Hepsulfam (1,7-heptanediol-bis-sulfamate) is one of a series of bis-sulfamate acid esters that was synthesized in an attempt to improve the antitumor efficacy of busulfan. Hepsulfam has shown broad antineoplastic activity in preclinical studies. This Phase I trial evaluated hepsulfam given as a single i.v. dose every 21-35 days. Twenty-nine patients with refractory solid tumors participated in this study. Twenty-six of these patients had had either prior chemotherapy or radiation therapy. Fifty-two courses of treatment were given at doses ranging from 30 to 360 mg/m2/day. The dose limiting toxicity was prolonged thrombocytopenia and granulocytopenia. This toxicity was cumulative with Grade 3 or 4 thrombocytopenia occurring in 3 of 15, 4 of 9, and 2 of 2 patients in the first, second, and third courses of greater than or equal to 210 mg/m2, respectively.
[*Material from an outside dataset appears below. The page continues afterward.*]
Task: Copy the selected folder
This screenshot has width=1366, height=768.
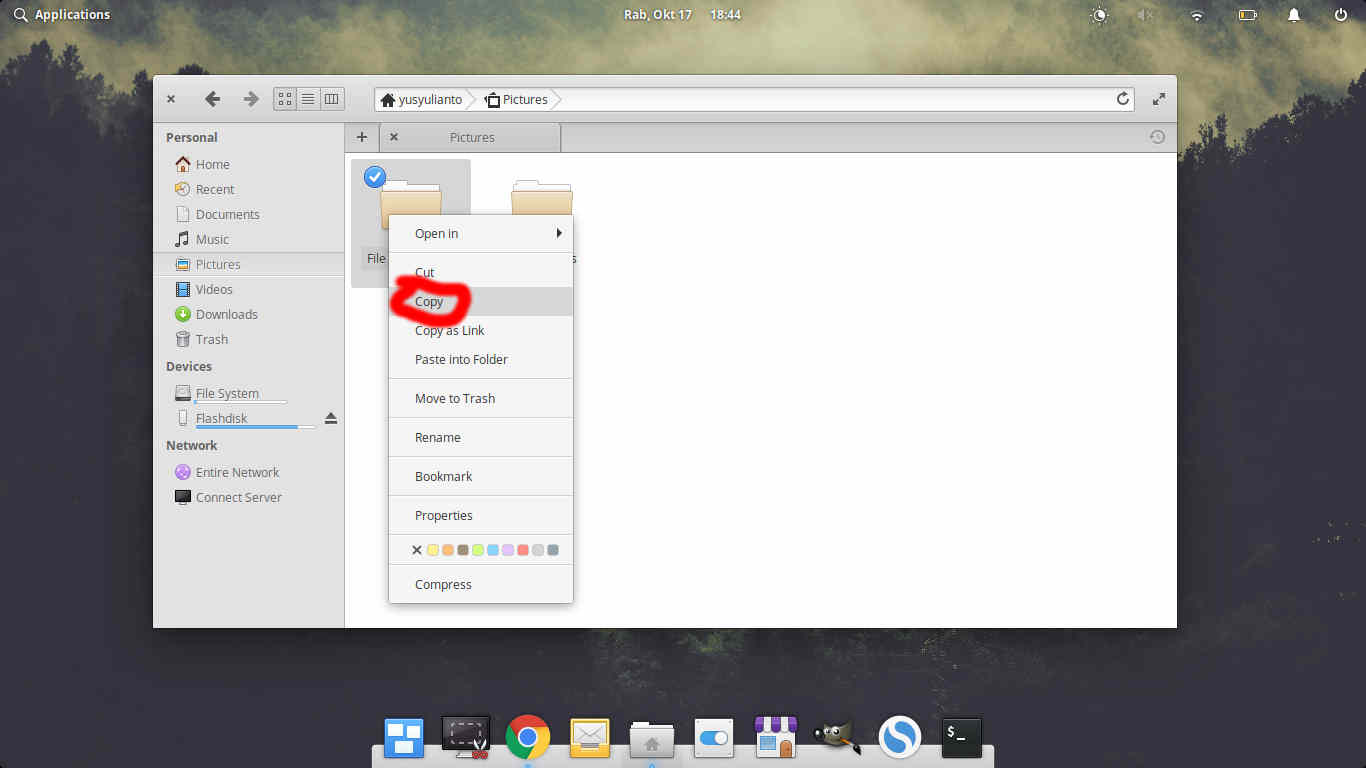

This toxicity was noted in patients with less than or equal to 1 prior chemotherapeutic regimen, as well as in patients with greater than 1 prior chemotherapeutic regimens. Nonhematological toxicities included Grade 1 or 2 nausea and vomiting and fatigue. There was no evidence of pulmonary toxicity. Plasma levels of hepsulfam were quantified by gas chromatography in 12 patients. The plasma and blood half-lives were 15.9 +/- 4.6 and 90 +/- 13 h, respectively. No objective tumor responses were seen. We conclude that the maximally tolerated dose when hepsulfam is given as a single dose every 35 days is 210 mg/m2, but that there is significant risk of cumulative hematological toxicity at this level.